|
|
|
|
|
by bbrazil
3705 days ago
|
|
> Not only that, only scaling vertically on a single node doesn't seem like a good design. For Prometheus at least, we're so efficient that it actually works out okay for the vast majority of users. You'd typically need thousands of instances doing the same thing inside a single datacenter before you get into our (admittedly more involved) horizontal sharding approach. http://www.robustperception.io/scaling-and-federating-promet... has more information. > There are ways to poll things and push metrics without opening millions of firewall ports to every security group. Sensu does that quite well, and it scales. I don't think that's quite a fair comparison. Sensu Just Works when there's no outbound firewall, Prometheus Just Works when there's no inbound firewall. If you add the other direction of firewall for either then things break down. |
|
The outbound vs inbound firewalls is totally a fair comparison. At almost every company I have worked for the perimeter security blocks all incoming ports. Most places have no outbound port restrictions, or when they do they usually always have a proxy for traffic to go out (like https for updates etc). This is what makes the design of outbound only connections considerably better (Sensu, Datadog, insert pretty much any SaaS vendor). I honestly don't know of any company who would open up such an extreme number of ports required to allow scraping from an external monitoring tool. In a large enterprise you want to host the monitoring tool as a service for other groups which means potentially in a totally different data center or cloud and allowing a small list of subnets 'in' is considerably better than exposing every single server to external access.
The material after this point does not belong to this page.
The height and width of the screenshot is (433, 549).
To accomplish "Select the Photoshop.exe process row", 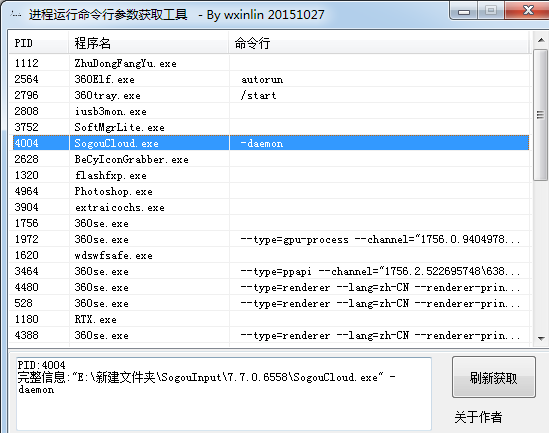I will click(269, 191).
For the scaling I'm not sure I totally agree. There is a reason why distributed systems exist and that is to scale efficiently with some degree of redundancy baked in. Single node HA is probably the most inefficient method of scaling. It sounds like Prometheus needs to run properly on a single box for simplicity but over time needs to be broken up and made scalable beyond the bounds of a single server. Being limited to a single server in 2016, like Nagios was 10 years ago before they too started to split some things out, isn't something I'd advertise as a feature.
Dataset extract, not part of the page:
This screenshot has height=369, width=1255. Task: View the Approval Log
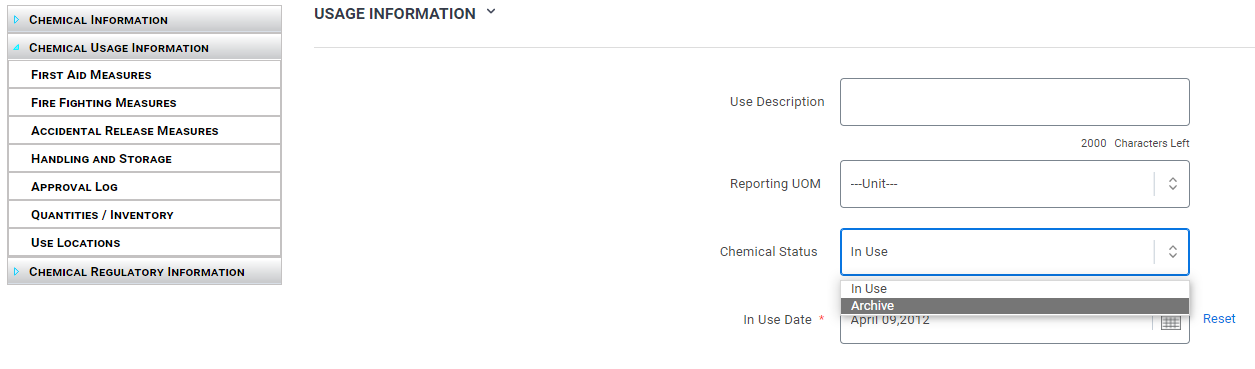pos(144,187)
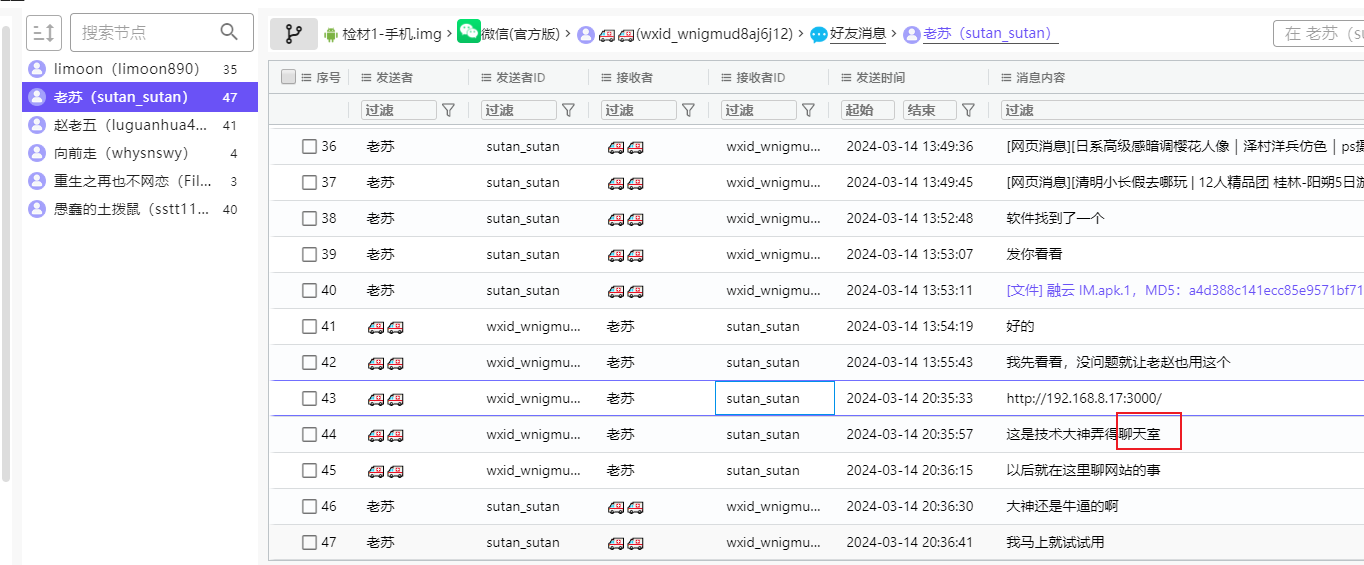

I think right now Prometheus is probably filling the gap of what an industrial historian would do in a factory. It's a console you would have sitting next to the thing you were building that would provide real time measurements. We didn't want lots of individual consoles. We wanted a central large system that could hold years of historical data, as well as allowing people to query it in real time, and we liked the idea of not needing to double up on hardware costs. We're using a mix of elasticsearch and cassandra here to achieve that.